- [Required work]
Please set the lines down again exactly, from the top of the entries through the line that contains "You are a computer-use agent. The".
-- -- --
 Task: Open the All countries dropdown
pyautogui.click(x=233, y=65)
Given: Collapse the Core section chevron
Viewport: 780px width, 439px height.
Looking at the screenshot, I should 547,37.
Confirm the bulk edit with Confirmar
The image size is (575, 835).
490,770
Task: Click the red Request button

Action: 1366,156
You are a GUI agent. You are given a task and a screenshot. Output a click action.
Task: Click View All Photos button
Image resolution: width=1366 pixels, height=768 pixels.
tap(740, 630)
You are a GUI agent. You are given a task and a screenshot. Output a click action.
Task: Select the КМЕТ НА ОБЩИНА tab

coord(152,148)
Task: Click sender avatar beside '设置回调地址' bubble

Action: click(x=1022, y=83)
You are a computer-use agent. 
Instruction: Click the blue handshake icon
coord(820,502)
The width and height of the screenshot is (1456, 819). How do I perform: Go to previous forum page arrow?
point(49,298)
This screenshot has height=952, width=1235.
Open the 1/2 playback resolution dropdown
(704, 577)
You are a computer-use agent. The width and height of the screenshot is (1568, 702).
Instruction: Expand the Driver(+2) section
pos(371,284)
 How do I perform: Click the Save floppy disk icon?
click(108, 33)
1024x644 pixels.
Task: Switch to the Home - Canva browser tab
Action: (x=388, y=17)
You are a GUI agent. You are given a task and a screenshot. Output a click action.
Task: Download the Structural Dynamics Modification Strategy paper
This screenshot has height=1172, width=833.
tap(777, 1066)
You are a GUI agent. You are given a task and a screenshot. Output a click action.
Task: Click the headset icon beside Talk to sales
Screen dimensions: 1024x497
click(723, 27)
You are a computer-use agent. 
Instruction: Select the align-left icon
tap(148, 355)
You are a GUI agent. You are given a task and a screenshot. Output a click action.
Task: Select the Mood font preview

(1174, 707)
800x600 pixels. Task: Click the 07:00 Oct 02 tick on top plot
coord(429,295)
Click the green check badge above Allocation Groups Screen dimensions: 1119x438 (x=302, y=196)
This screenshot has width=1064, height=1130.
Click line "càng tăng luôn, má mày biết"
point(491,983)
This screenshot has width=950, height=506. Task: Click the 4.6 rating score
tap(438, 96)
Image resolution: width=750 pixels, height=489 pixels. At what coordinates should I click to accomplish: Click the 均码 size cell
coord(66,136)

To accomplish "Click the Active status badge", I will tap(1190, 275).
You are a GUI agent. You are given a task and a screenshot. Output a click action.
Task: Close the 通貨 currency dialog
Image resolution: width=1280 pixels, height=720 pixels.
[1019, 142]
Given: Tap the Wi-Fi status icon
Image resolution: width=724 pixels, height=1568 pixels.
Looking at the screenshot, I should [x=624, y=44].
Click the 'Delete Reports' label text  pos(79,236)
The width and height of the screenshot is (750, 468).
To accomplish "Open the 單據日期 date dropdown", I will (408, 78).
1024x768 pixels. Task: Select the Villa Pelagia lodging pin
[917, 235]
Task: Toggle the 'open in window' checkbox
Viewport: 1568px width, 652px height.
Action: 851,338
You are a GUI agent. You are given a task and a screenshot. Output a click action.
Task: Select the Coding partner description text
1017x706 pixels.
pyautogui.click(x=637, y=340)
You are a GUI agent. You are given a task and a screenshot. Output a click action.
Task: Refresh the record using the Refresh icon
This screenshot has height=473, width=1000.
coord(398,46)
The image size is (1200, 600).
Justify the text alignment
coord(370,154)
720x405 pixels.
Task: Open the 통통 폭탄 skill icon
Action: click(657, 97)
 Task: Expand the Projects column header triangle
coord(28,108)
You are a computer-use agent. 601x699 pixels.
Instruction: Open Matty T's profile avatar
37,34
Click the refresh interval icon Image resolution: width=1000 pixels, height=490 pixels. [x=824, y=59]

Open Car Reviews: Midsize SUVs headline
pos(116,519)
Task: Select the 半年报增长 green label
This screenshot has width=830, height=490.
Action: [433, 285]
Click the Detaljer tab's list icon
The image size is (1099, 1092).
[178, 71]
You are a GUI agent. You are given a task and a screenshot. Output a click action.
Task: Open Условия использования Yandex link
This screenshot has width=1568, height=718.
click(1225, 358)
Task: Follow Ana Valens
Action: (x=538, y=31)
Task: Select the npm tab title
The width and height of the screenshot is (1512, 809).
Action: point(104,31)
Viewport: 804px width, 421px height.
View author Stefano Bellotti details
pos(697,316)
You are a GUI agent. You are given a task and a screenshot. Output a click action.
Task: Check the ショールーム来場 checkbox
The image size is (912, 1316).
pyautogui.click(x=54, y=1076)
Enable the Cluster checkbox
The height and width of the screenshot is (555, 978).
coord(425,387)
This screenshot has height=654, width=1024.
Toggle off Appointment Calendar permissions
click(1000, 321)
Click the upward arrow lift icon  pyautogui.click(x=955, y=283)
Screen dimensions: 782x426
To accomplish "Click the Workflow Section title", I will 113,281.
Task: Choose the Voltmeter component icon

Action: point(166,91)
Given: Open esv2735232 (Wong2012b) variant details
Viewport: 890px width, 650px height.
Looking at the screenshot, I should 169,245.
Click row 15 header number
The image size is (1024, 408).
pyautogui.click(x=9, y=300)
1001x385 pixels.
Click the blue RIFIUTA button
-- -- --
- [Expected answer]
 Task: Open the All countries dropdown
pyautogui.click(x=233, y=65)
Given: Collapse the Core section chevron
Viewport: 780px width, 439px height.
Looking at the screenshot, I should 547,37.
Confirm the bulk edit with Confirmar
The image size is (575, 835).
490,770
Task: Click the red Request button

Action: 1366,156
You are a GUI agent. You are given a task and a screenshot. Output a click action.
Task: Click View All Photos button
Image resolution: width=1366 pixels, height=768 pixels.
tap(740, 630)
You are a GUI agent. You are given a task and a screenshot. Output a click action.
Task: Select the КМЕТ НА ОБЩИНА tab

coord(152,148)
Task: Click sender avatar beside '设置回调地址' bubble

Action: click(x=1022, y=83)
You are a computer-use agent. 
Instruction: Click the blue handshake icon
coord(820,502)
The width and height of the screenshot is (1456, 819). How do I perform: Go to previous forum page arrow?
point(49,298)
This screenshot has height=952, width=1235.
Open the 1/2 playback resolution dropdown
(704, 577)
You are a computer-use agent. The width and height of the screenshot is (1568, 702).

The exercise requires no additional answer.